## AUSGEWÄHLTER TEXT
Kein Merkzeichen „B“: Weil „B“ das Vorliegen von „G“, „H“ (Hilflosigkeit) oder „Gl“ (Gehörlosigkeit) voraussetzt, entfiel automatisch auch die Begleitperson.
Psychische Erkrankungen fallen raus: Eine impulsive Persönlichkeitsstörung gefährdet möglicherweise Mitmenschen, beeinträchtigt aber nicht das Gehen oder Orientieren. Ohne objektive Mobilitätsdaten half das Argument nicht.
Lesen Sie auch:
- Schwerbehinderung: Alle Steuervorteile für behinderte Menschen in 2025
- Schwerbehinderung: Das neue Barrierefreiheit-Gesetz – Was sich jetzt ändert
Was zählt wirklich für Merkzeichen „G“
- Gehstrecke unter zwei Kilometern – nachweisbar durch ärztliche Tests, GPS-Protokolle oder Rehaberichte.
- Hilfsmittelbedarf – etwa Rollator, Unterarmgehstützen oder Gehtraining auf Rezept.
- Schwere innere Leiden – Herzinsuffizienz ab Belastungsgruppe III, COPD mit deutlicher Lungenfunktionseinschränkung oder ähnlich drastische Diagnosen.
Beispiel: Wer bei 800 Metern schmerzbedingt anhalten muss und einen Rollator nutzt, hat deutlich bessere Chancen als jemand, der „nur“ schnelle Ermüdung schildert.
Psychische Erkrankungen: Wann sie doch helfen können
Eine Angststörung, die Tunnel oder Aufzüge vermeidet, kann das Gehen verlängern. Voraussetzung: Die Einschränkung wird fachärztlich dokumentiert und auf die Wegstrecke bezogen. bloße Konfliktangst genügt nicht.
Tipps für Ihren Antrag oder Widerspruch
Lassen Sie Ihren Gehtest – auf dem Laufband oder im Außengelände – unbedingt schriftlich bestätigen, damit objektive Daten vorliegen. Führen Sie parallel ein Symptombuch und notieren darin Datum, Strecke, Abbruchgrund sowie Schmerzintensität.
Binden Sie anschließend Fachärzte wie Orthopäden, Neurologen oder Pneumologen ein; sie sollen klar festhalten, wie jede Diagnose Ihr Gehvermögen beeinträchtigt.
Passen Sie zuletzt die Sprache Ihres Antrags an: Beschreiben Sie nicht nur den Schmerz, sondern dessen messbare Folgen – etwa Gehstopps, Pausen oder drohende Stürze.
Begleitperson („B“): So belegen Sie den Bedarf
Eine ständige Begleitperson wird anerkannt, wenn Sie beim Ein- oder Aussteigen regelmäßig Hilfe benötigen oder unterwegs die Orientierung verlieren könnten.

Gespeicherte Dateneinträge

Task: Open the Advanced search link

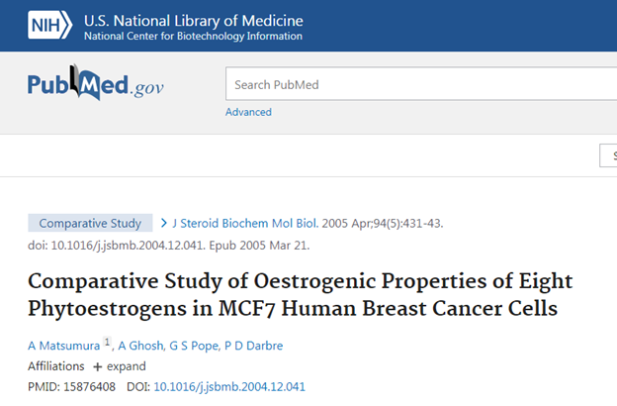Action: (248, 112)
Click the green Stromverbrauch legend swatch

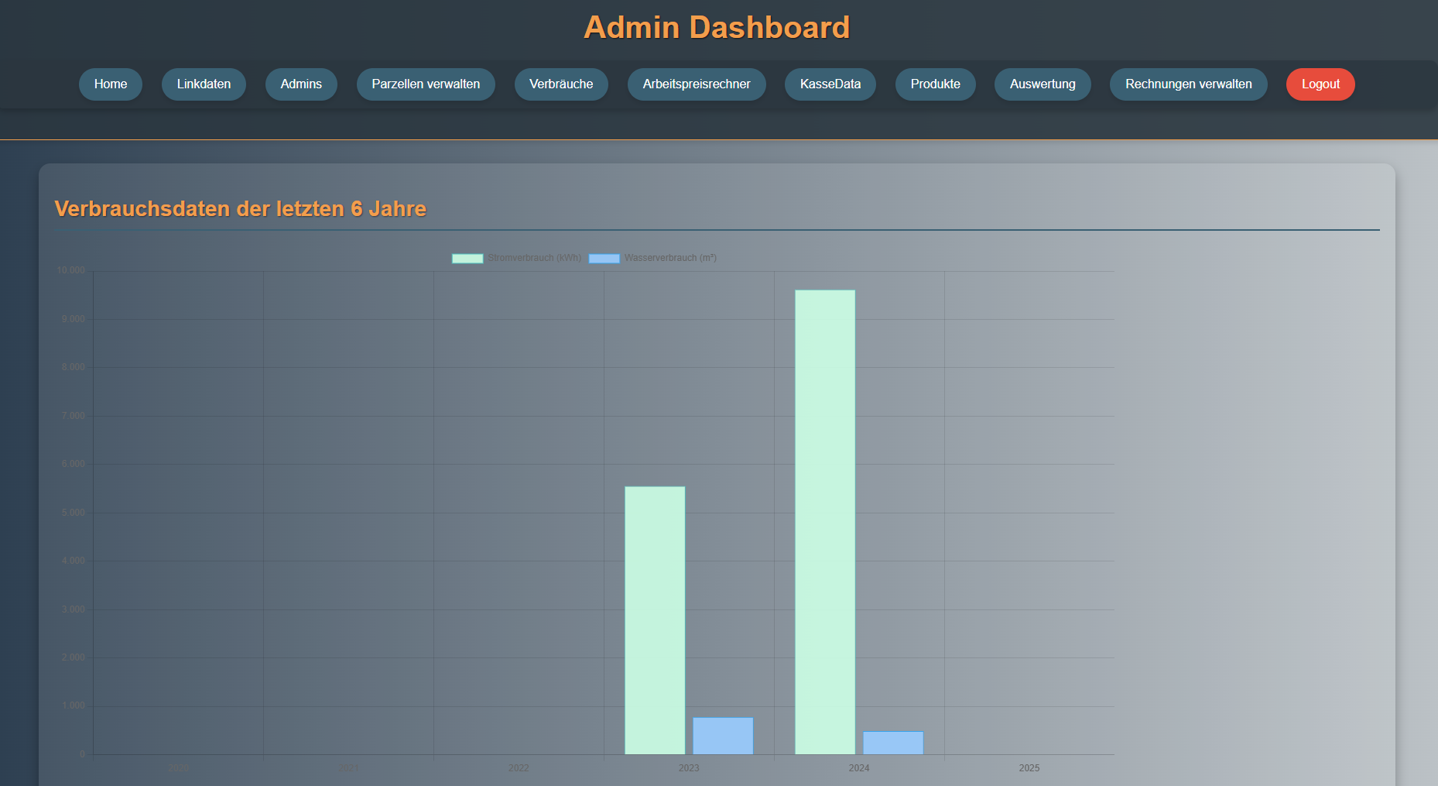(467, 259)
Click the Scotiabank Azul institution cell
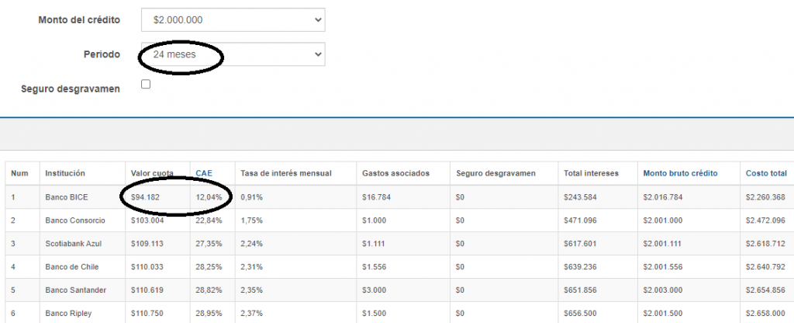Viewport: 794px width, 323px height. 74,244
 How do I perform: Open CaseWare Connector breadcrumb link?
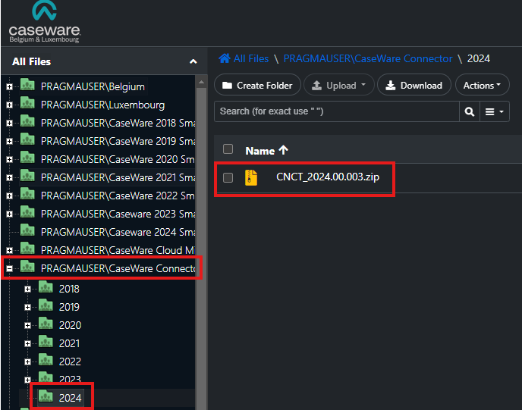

## GELESENES ANWENDEN
**1.** Übersetzen Sie diesen Satz aus dem Text über die Merkzeichen „G“ und „B“ ins Englische: „Eine ständige Begleitperson wird anerkannt, wenn Sie beim Ein- oder Aussteigen regelmäßig Hilfe benötigen oder unterwegs die Orientierung verlieren könnten.“
**2.** Beantworten Sie anhand des Textes über die Merkzeichen „G“ und „B“ kurz diese Fragen:
(a) Welche Hilfsmittel werden unter „Hilfsmittelbedarf“ als Beispiele genannt?
(b) Was soll laut den Tipps im Symptombuch notiert werden?
(c) Welche Fachärzte sollen eingebunden werden?
**3.** Schreiben Sie den Text über die Merkzeichen „G“ und „B“ im Anschluss an seinen letzten Satz weiter.
Die Einträge stammen aus einer anderen Quelle als der Text über die Merkzeichen „G“ und „B“.

## LÖSUNGEN DER ÜBUNGEN
**1.** A permanent companion is recognized if you regularly need help getting in or out, or could lose your bearings while on the way.

**2.**
(a) Rollator, Unterarmgehstützen oder Gehtraining auf Rezept.
(b) Datum, Strecke, Abbruchgrund sowie Schmerzintensität.
(c) Orthopäden, Neurologen oder Pneumologen.

**3.**
Als Nachweise eignen sich vor allem schriftliche Berichte des Fahrpersonals über geleistete Hilfe, Protokolle dokumentierter Stürze im Bus sowie ärztliche Bescheinigungen, die kognitive Ausfälle bestätigen.
Häufige Irrtümer
Mythos | Realität |
„GdB 50 reicht, ‘G’ kommt automatisch.“ | Falsch. Ohne gehrelevante Befunde bleibt der Antrag erfolglos. |
„Schmerzen sind Beweis genug.“ | Nein. Erst ihr Effekt auf die Wegstrecke überzeugt. |
„Psychische Krankheit = Orientierungsstörung.“ | Nur bei nachgewiesener räumlicher Desorientierung. |
Aktuelle Kosten und Ausnahmen bei der Wertmarke 2025
Seit 1. Januar 2025 beträgt der Eigenanteil für die ÖPNV-Wertmarke 104 Euro pro Jahr oder 53 Euro für ein Halbjahr – ein Plus von 13 Euro gegenüber 2024. Menschen mit den Merkzeichen G, aG oder Gl, die Bürgergeld, Grundsicherung, Hilfe zum Lebensunterhalt oder Kriegsopferfürsorge beziehen, erhalten die Wertmarke weiterhin gratis.
Wer Sozialleistungen bezieht, sollte diese Befreiung unbedingt im Antrag erwähnen und das entsprechende Leistungsbescheid-Kürzel (z. B. „SGB II“) beilegen.
Deutschlandticket & regionale Sozialtickets als Alternativen
Das bundesweite Deutschlandticket steigt ab 1. Januar 2025 auf 58 Euro im Monat. Einige Bundesländer bieten vergünstigte Varianten an (Berlin: 29 Euro-Abo, Nordrhein-Westfalen: 39 Euro Sozialticket). Schwerbehinderte ohne Merkzeichen G könnten damit trotzdem preiswert mobil bleiben.
Fristen, Kostenfreiheit und Prozesskostenhilfe vor den Sozialgerichten
Widerspruch: 1 Monat nach Zugang des Bescheids, keine Gebühren.
Klage beim Sozialgericht: Ebenfalls gebührenfrei; Anwaltszwang besteht erst vor dem Landessozialgericht.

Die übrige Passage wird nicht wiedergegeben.